Task to carry out: Each line, starting at the one with "Task: Select the Sony row checkbox" and running to the end of the data below, is to be set down again exactly, both ends included; leave pictures out.

Records for this task:

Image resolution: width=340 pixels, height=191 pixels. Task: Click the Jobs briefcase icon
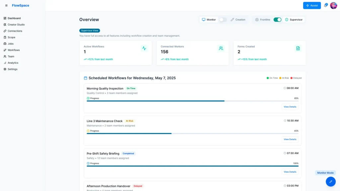coord(4,43)
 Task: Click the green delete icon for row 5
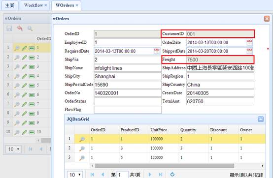point(32,86)
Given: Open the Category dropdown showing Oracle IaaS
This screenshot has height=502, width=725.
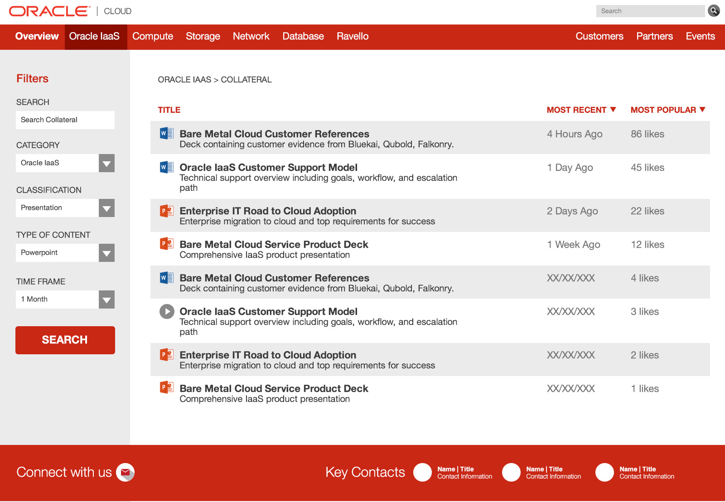Looking at the screenshot, I should pos(106,163).
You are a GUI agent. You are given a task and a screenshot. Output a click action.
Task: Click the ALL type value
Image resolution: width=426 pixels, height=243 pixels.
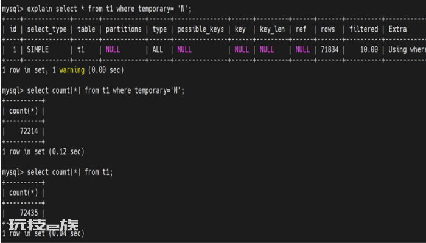coord(158,50)
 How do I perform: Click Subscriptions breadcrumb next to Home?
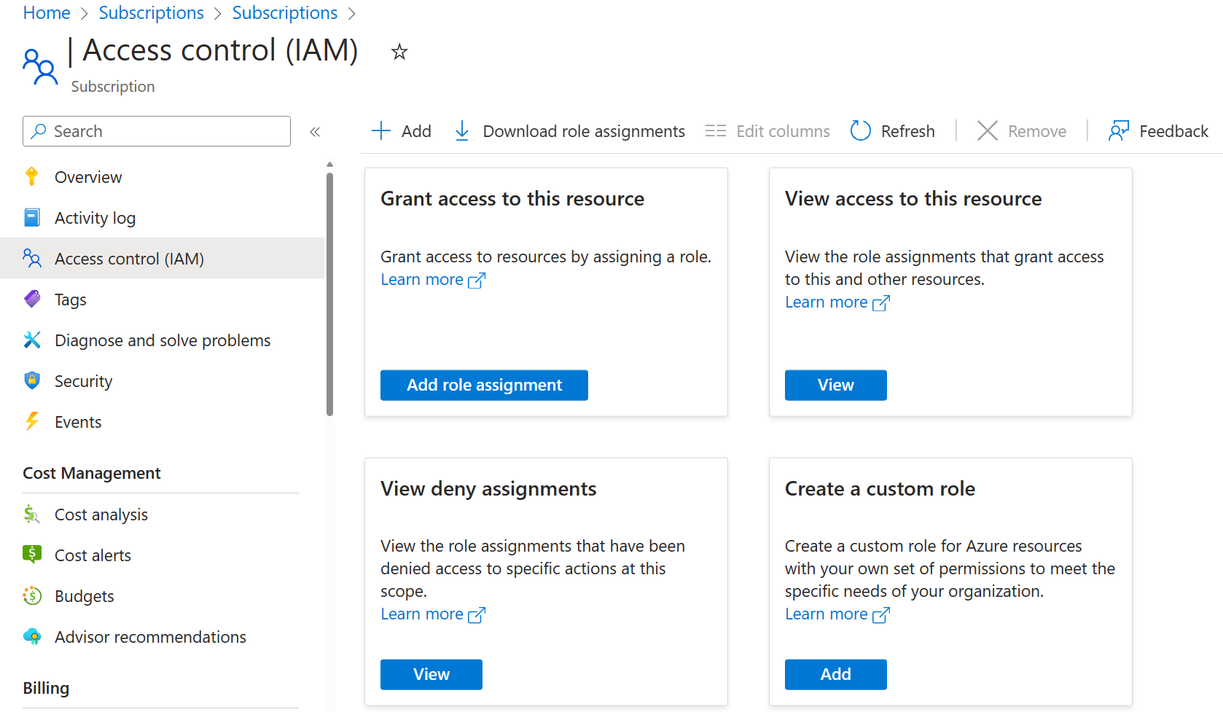pyautogui.click(x=151, y=13)
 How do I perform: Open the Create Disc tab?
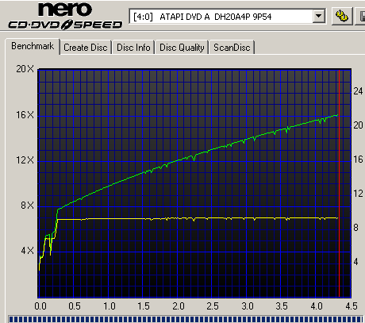pos(86,48)
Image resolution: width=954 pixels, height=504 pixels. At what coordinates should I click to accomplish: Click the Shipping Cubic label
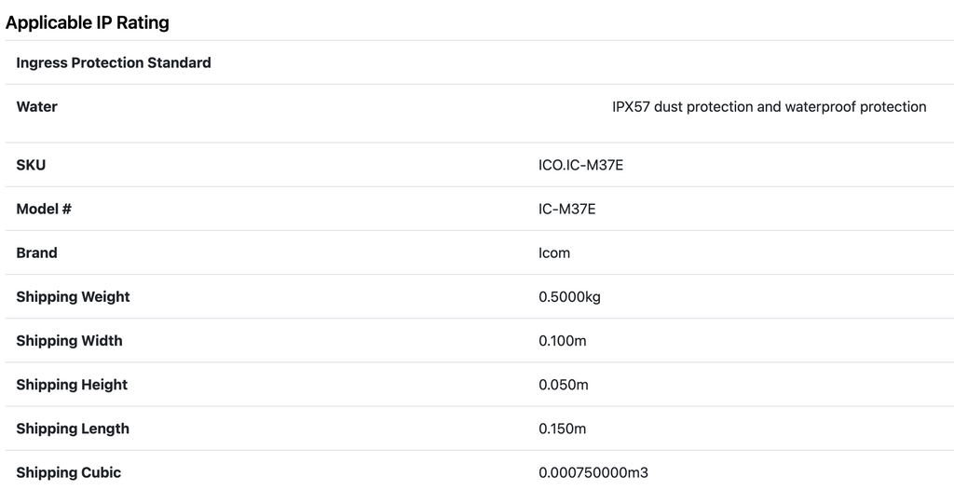point(69,472)
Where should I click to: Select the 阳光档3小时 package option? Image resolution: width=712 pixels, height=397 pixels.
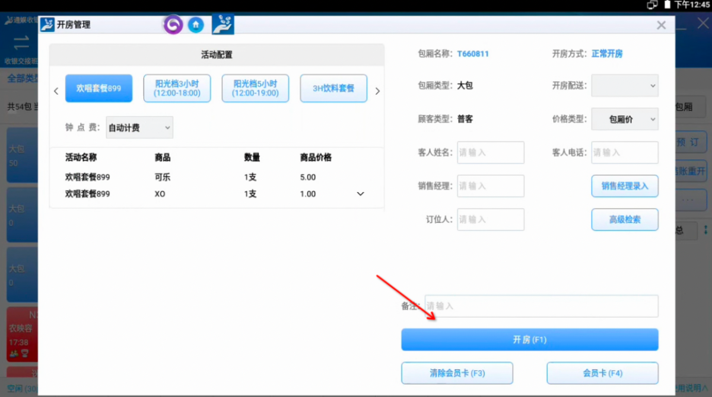[177, 88]
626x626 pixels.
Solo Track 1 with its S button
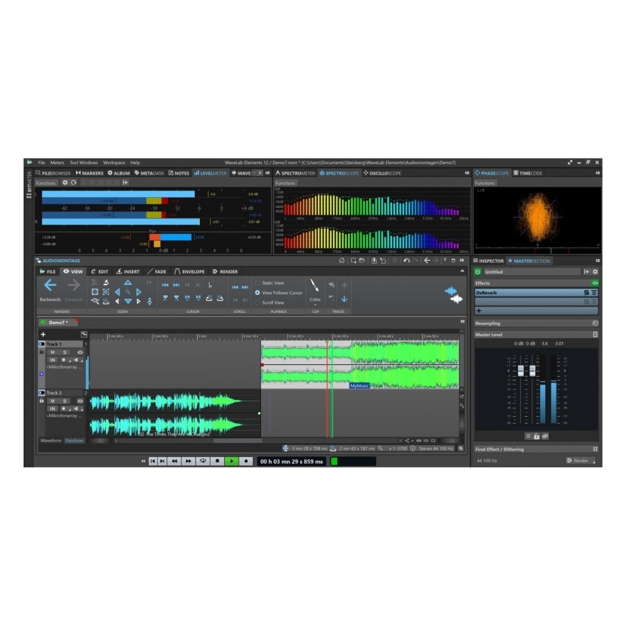pos(65,352)
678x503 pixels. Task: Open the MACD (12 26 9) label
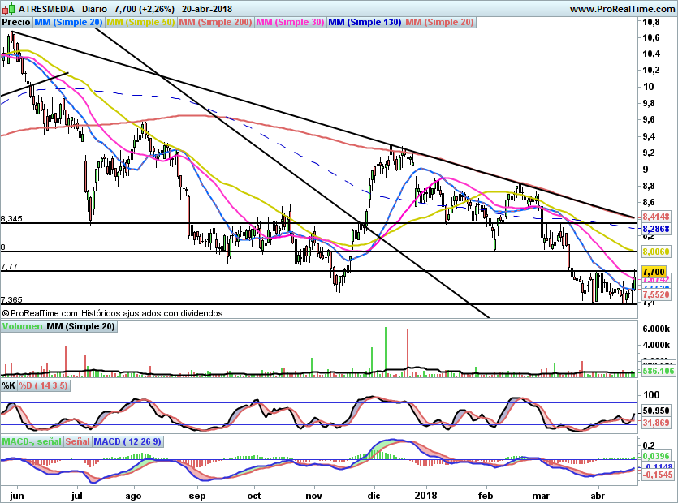[127, 442]
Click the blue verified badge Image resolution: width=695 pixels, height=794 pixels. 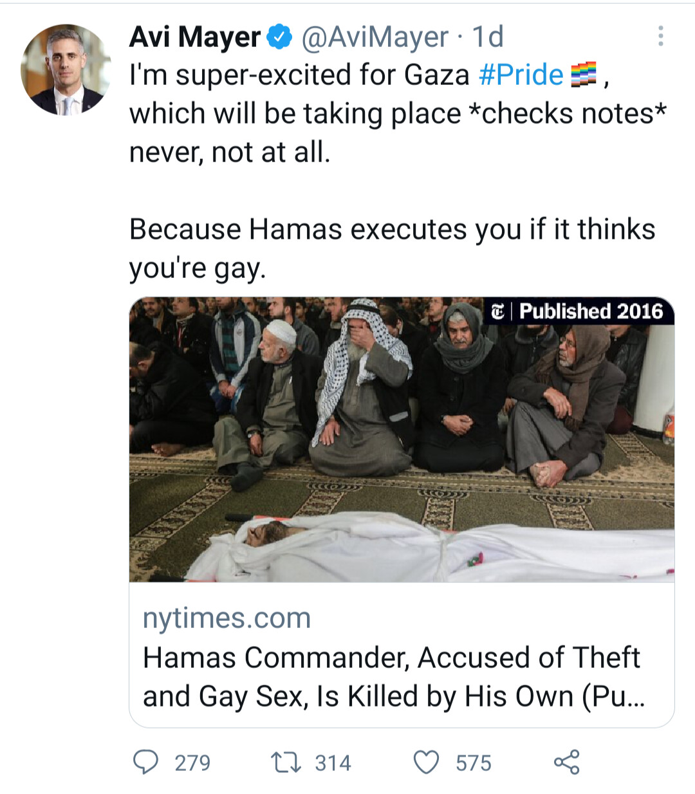tap(280, 37)
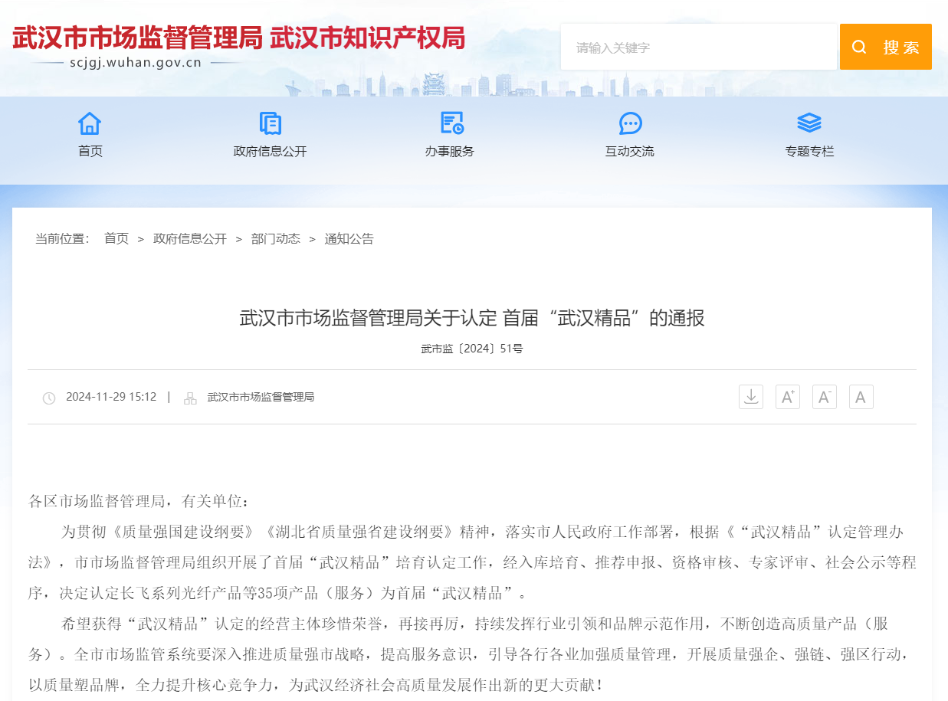This screenshot has width=948, height=701.
Task: Reset font size with plain A icon
Action: tap(861, 397)
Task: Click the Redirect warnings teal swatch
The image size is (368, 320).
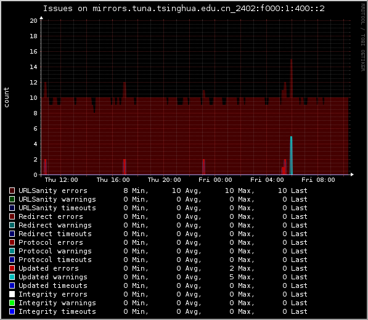Action: click(12, 225)
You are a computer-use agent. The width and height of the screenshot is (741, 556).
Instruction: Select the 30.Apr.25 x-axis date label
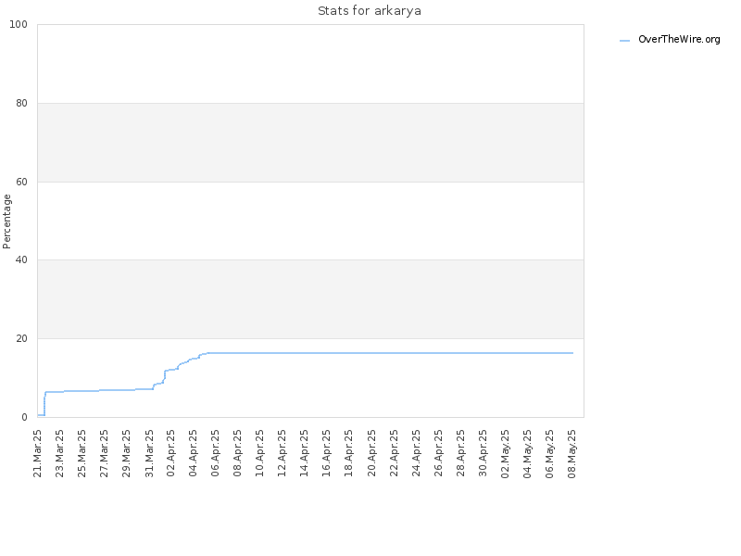tap(483, 453)
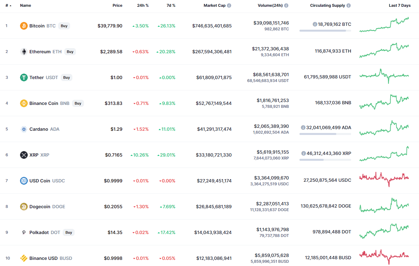This screenshot has width=419, height=266.
Task: Click the Binance Coin logo
Action: click(x=24, y=103)
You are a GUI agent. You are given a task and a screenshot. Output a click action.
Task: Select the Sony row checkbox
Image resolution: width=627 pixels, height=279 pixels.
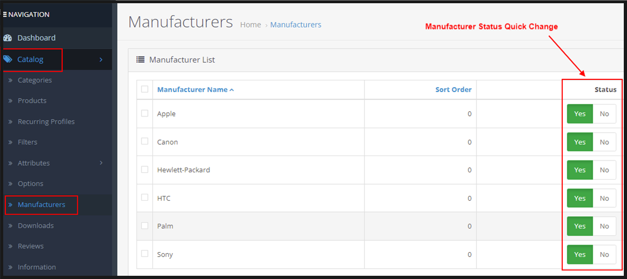click(145, 253)
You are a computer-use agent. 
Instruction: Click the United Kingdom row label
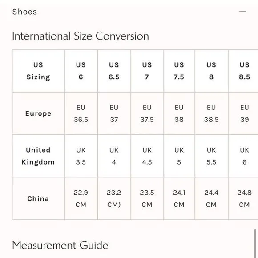click(x=38, y=156)
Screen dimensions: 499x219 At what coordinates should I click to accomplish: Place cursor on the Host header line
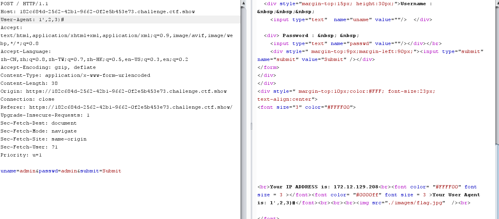(x=98, y=12)
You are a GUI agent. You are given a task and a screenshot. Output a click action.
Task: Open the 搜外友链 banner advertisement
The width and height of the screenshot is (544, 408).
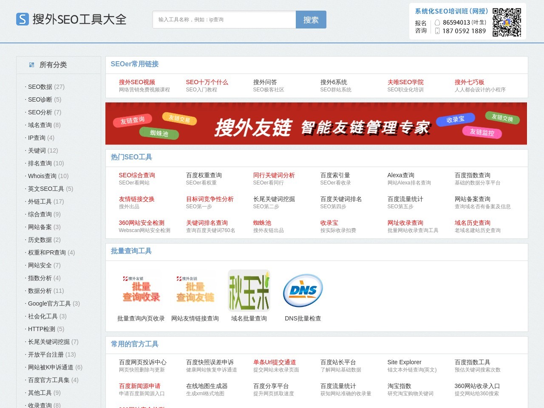coord(316,123)
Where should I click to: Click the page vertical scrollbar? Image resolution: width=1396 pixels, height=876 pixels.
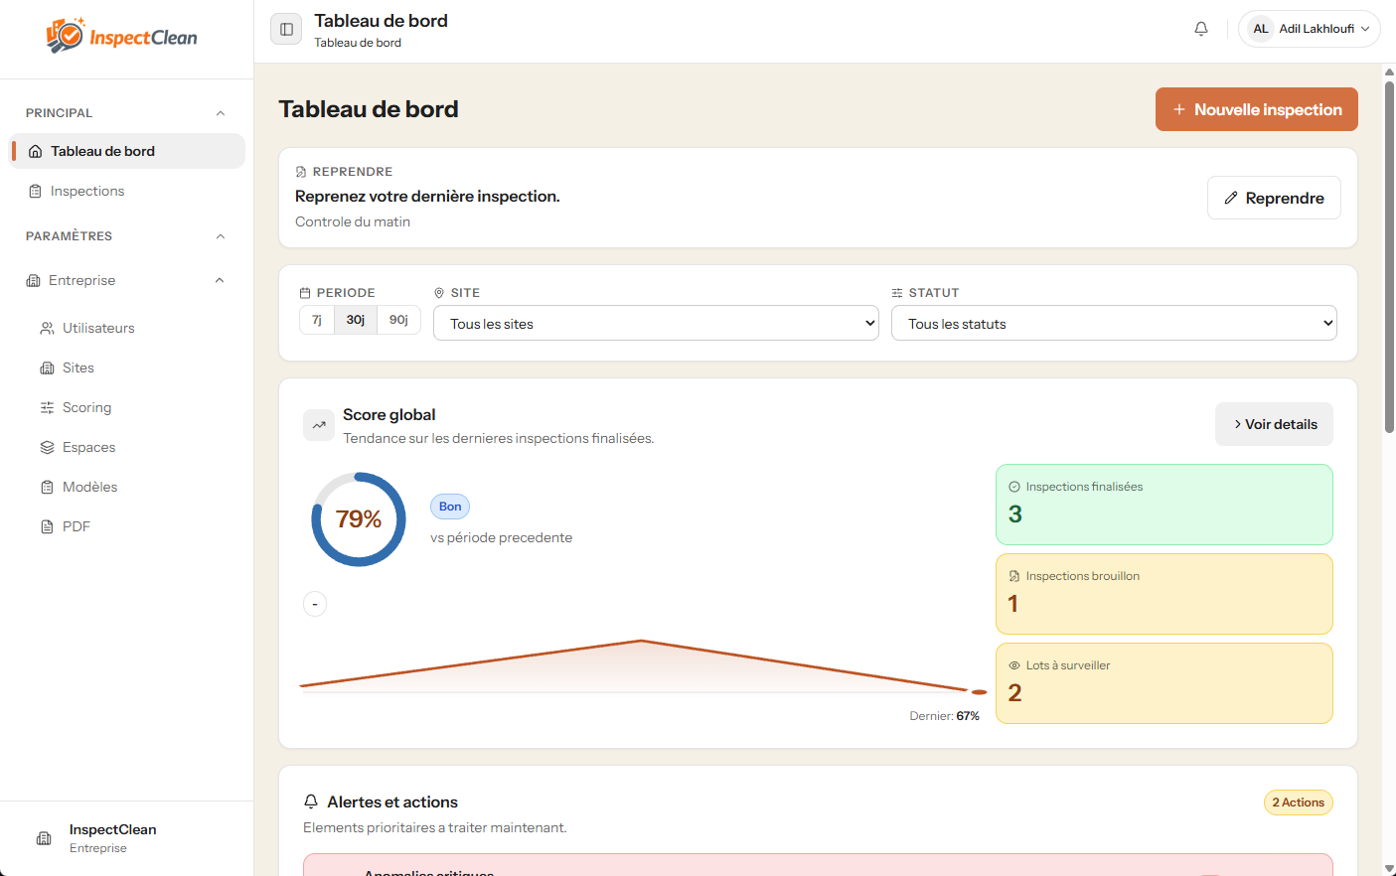click(x=1389, y=256)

Written response:
Task: Select the Sony row checkbox
Image resolution: width=627 pixels, height=279 pixels.
click(145, 253)
You are a computer-use agent. 
Instruction: Click the United Kingdom row label
click(x=38, y=156)
Screen dimensions: 499x219 At what coordinates should I click to accomplish: Place cursor on the Host header line
(x=98, y=12)
You are a GUI agent. You are given a task and a screenshot. Output a click action.
Task: Open the 搜外友链 banner advertisement
The width and height of the screenshot is (544, 408).
coord(316,123)
Where should I click to: Click the page vertical scrollbar? Image resolution: width=1396 pixels, height=876 pixels.
click(x=1389, y=256)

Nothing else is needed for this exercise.